> Given text
○ ○ ○ ○

The readout from the Politburo meeting published by the Xinhua news agency on 28 March 2022 was the shortest in decades: just 100 characters or so. Apart from a statement of condolence for the tragic China Eastern plane crash a few weeks earlier, there was little discussion of detail: in an exclusive Xinhua scoop, it was revealed that “work of contemporary relevance” was discussed.
The tight-lipped statement didn’t mention Vladimir Putin’s war in Ukraine. But that’s hardly surprising. For much of Europe, the outcome of the war is existential: all eyes are currently on China to see if it will back Putin. Just days before Russia’s invasion, Xi Jinping and Putin announced that the friendship between their two nations had “no limits” and “no forbidden areas of cooperation”. Yet in the weeks since, Xi has been distracted: he has far more pressing issues to worry about than war in far-off Ukraine.
While bombs rain down on Mariupol, Covid remains the main story in China. Much of the rest of world has opened up, including India, but China and Japan remain major outliers. This week, the mega-city of Shanghai, with a population nearly half that of the UK, is being locked down; first, its futuristic eastern zone of skyscrapers and towers, and next week, its western half defined by its British-style art deco waterfront, the Bund.

○ ○ ○ ○

> Recorded information
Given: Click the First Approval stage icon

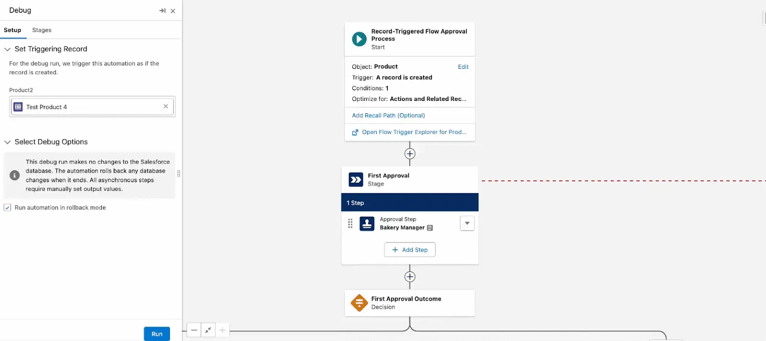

○ ○ ○ ○

> Required action
Extract the full text on the 2022 Politburo readout and Shanghai's lockdown, reproducing every word unchanged. The material plays no part in this exercise.

> Reply
The readout from the Politburo meeting published by the Xinhua news agency on 28 March 2022 was the shortest in decades: just 100 characters or so. Apart from a statement of condolence for the tragic China Eastern plane crash a few weeks earlier, there was little discussion of detail: in an exclusive Xinhua scoop, it was revealed that “work of contemporary relevance” was discussed.
The tight-lipped statement didn’t mention Vladimir Putin’s war in Ukraine. But that’s hardly surprising. For much of Europe, the outcome of the war is existential: all eyes are currently on China to see if it will back Putin. Just days before Russia’s invasion, Xi Jinping and Putin announced that the friendship between their two nations had “no limits” and “no forbidden areas of cooperation”. Yet in the weeks since, Xi has been distracted: he has far more pressing issues to worry about than war in far-off Ukraine.
While bombs rain down on Mariupol, Covid remains the main story in China. Much of the rest of world has opened up, including India, but China and Japan remain major outliers. This week, the mega-city of Shanghai, with a population nearly half that of the UK, is being locked down; first, its futuristic eastern zone of skyscrapers and towers, and next week, its western half defined by its British-style art deco waterfront, the Bund.